Writing this week (Jan. 14, 2019) in the journal Nature Geoscience, a team led by Richard Levy of New Zealand’s GNS Science and Victoria University of Wellington, and Stephen Meyers of the University of Wisconsin-Madison describes research that matches the geologic record of Antarctica’s ice with the periodic astronomical motions of the Earth.
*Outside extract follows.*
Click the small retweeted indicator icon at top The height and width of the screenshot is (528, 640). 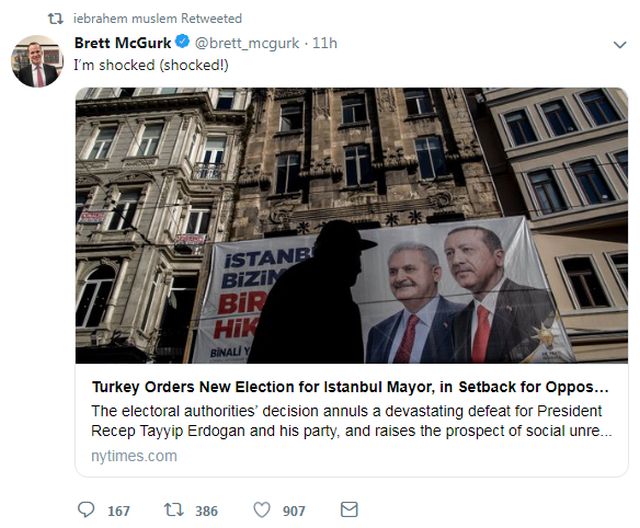[x=56, y=18]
Comparing the two records, the New Zealand and Wisconsin researchers recapitulate the history of the Antarctic Ice Sheet throughout most of the past 34 million years, starting when the ice sheet first formed.
Underpinning the new perspective of the Antarctic Ice Sheet is a refined assessment of the sensitivity of the Earth’s climate system to changes in obliquity, a powerful tool for probing the icy history of Antarctica.
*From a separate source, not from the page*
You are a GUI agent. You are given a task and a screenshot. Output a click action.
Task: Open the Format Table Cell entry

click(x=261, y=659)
The research is important because it teases out the pattern of growth and decay of the ice sheet over geologic time, including the presence of sea ice, a thin and fragile layer of frozen ocean surrounding Antarctica. A critical finding suggests that in a world warmed by a growing amount of atmospheric carbon dioxide, a loss of sea ice would likely amplify the cyclic effects of the Earth’s obliquity on the ice sheet as ocean waters warm. A loss of sea ice due to warming climate could trigger instability of the Antarctic Ice Sheet with dire implications for global sea levels.